Output every line of the records below as a JSON list of strings, one string per line, omitting blank lines.

MATERIAL FOR THE TASK ▸
>> BEGIN

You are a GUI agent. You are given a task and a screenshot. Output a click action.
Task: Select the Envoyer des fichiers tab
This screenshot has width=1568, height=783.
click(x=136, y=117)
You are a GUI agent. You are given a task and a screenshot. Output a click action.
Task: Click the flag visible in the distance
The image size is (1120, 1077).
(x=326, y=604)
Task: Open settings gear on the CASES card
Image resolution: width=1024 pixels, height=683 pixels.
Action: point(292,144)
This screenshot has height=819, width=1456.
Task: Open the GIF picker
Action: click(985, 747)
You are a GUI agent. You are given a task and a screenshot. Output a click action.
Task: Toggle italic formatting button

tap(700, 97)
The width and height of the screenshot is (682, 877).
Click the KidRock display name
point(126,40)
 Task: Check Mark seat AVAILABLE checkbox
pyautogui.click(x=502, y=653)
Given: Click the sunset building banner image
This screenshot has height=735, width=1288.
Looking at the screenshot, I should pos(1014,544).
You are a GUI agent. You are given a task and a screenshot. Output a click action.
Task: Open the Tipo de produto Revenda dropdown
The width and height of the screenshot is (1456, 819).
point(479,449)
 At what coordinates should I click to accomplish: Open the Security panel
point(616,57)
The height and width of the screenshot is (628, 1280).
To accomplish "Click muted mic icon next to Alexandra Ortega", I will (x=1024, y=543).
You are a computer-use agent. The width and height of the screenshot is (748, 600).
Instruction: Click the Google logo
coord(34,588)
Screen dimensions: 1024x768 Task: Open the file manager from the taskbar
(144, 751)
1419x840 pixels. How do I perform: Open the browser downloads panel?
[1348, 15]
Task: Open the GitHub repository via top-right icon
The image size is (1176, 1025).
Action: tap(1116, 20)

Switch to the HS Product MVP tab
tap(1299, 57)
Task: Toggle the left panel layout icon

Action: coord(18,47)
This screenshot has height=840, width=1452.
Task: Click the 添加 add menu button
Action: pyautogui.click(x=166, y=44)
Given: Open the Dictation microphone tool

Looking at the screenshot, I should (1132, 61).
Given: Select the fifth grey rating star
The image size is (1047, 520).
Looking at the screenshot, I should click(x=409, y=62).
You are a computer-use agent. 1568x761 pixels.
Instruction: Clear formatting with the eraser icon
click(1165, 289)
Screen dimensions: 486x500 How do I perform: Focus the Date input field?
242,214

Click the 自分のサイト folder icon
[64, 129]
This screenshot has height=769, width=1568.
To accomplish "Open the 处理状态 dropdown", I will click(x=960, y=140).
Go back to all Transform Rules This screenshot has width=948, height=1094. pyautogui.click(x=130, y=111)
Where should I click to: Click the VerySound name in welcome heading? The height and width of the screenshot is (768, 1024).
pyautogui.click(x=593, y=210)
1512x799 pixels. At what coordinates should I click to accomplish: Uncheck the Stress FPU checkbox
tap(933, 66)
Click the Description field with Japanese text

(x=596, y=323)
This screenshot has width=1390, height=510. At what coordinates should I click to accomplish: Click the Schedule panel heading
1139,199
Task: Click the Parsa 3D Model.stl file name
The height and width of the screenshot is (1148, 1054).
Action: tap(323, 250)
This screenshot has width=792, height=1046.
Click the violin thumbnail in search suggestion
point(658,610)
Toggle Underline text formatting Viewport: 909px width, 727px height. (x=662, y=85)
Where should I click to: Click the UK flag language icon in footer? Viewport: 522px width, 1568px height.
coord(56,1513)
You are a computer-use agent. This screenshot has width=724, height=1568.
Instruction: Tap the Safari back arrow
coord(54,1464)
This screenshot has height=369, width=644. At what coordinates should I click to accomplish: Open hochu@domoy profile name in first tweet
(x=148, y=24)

>> END

TASK OUTPUT ▸
[
  "You are a GUI agent. You are given a task and a screenshot. Output a click action.",
  "Task: Select the Envoyer des fichiers tab",
  "This screenshot has width=1568, height=783.",
  "click(x=136, y=117)",
  "You are a GUI agent. You are given a task and a screenshot. Output a click action.",
  "Task: Click the flag visible in the distance",
  "The image size is (1120, 1077).",
  "(x=326, y=604)",
  "Task: Open settings gear on the CASES card",
  "Image resolution: width=1024 pixels, height=683 pixels.",
  "Action: point(292,144)",
  "This screenshot has height=819, width=1456.",
  "Task: Open the GIF picker",
  "Action: click(985, 747)",
  "You are a GUI agent. You are given a task and a screenshot. Output a click action.",
  "Task: Toggle italic formatting button",
  "tap(700, 97)",
  "The width and height of the screenshot is (682, 877).",
  "Click the KidRock display name",
  "point(126,40)",
  " Task: Check Mark seat AVAILABLE checkbox",
  "pyautogui.click(x=502, y=653)",
  "Given: Click the sunset building banner image",
  "This screenshot has height=735, width=1288.",
  "Looking at the screenshot, I should pos(1014,544).",
  "You are a GUI agent. You are given a task and a screenshot. Output a click action.",
  "Task: Open the Tipo de produto Revenda dropdown",
  "The width and height of the screenshot is (1456, 819).",
  "point(479,449)",
  " At what coordinates should I click to accomplish: Open the Security panel",
  "point(616,57)",
  "The height and width of the screenshot is (628, 1280).",
  "To accomplish \"Click muted mic icon next to Alexandra Ortega\", I will (x=1024, y=543).",
  "You are a computer-use agent. The width and height of the screenshot is (748, 600).",
  "Instruction: Click the Google logo",
  "coord(34,588)",
  "Screen dimensions: 1024x768 Task: Open the file manager from the taskbar",
  "(144, 751)",
  "1419x840 pixels. How do I perform: Open the browser downloads panel?",
  "[1348, 15]",
  "Task: Open the GitHub repository via top-right icon",
  "The image size is (1176, 1025).",
  "Action: tap(1116, 20)",
  "Switch to the HS Product MVP tab",
  "tap(1299, 57)",
  "Task: Toggle the left panel layout icon",
  "Action: coord(18,47)",
  "This screenshot has height=840, width=1452.",
  "Task: Click the 添加 add menu button",
  "Action: pyautogui.click(x=166, y=44)",
  "Given: Open the Dictation microphone tool",
  "Looking at the screenshot, I should (1132, 61).",
  "Given: Select the fifth grey rating star",
  "The image size is (1047, 520).",
  "Looking at the screenshot, I should click(x=409, y=62).",
  "You are a computer-use agent. 1568x761 pixels.",
  "Instruction: Clear formatting with the eraser icon",
  "click(1165, 289)",
  "Screen dimensions: 486x500 How do I perform: Focus the Date input field?",
  "242,214",
  "Click the 自分のサイト folder icon",
  "[64, 129]",
  "This screenshot has height=769, width=1568.",
  "To accomplish \"Open the 处理状态 dropdown\", I will click(x=960, y=140).",
  "Go back to all Transform Rules This screenshot has width=948, height=1094. pyautogui.click(x=130, y=111)",
  "Where should I click to: Click the VerySound name in welcome heading? The height and width of the screenshot is (768, 1024).",
  "pyautogui.click(x=593, y=210)",
  "1512x799 pixels. At what coordinates should I click to accomplish: Uncheck the Stress FPU checkbox",
  "tap(933, 66)",
  "Click the Description field with Japanese text",
  "(x=596, y=323)",
  "This screenshot has width=1390, height=510. At what coordinates should I click to accomplish: Click the Schedule panel heading",
  "1139,199",
  "Task: Click the Parsa 3D Model.stl file name",
  "The height and width of the screenshot is (1148, 1054).",
  "Action: tap(323, 250)",
  "This screenshot has width=792, height=1046.",
  "Click the violin thumbnail in search suggestion",
  "point(658,610)",
  "Toggle Underline text formatting Viewport: 909px width, 727px height. (x=662, y=85)",
  "Where should I click to: Click the UK flag language icon in footer? Viewport: 522px width, 1568px height.",
  "coord(56,1513)",
  "You are a computer-use agent. This screenshot has width=724, height=1568.",
  "Instruction: Tap the Safari back arrow",
  "coord(54,1464)",
  "This screenshot has height=369, width=644. At what coordinates should I click to accomplish: Open hochu@domoy profile name in first tweet",
  "(x=148, y=24)"
]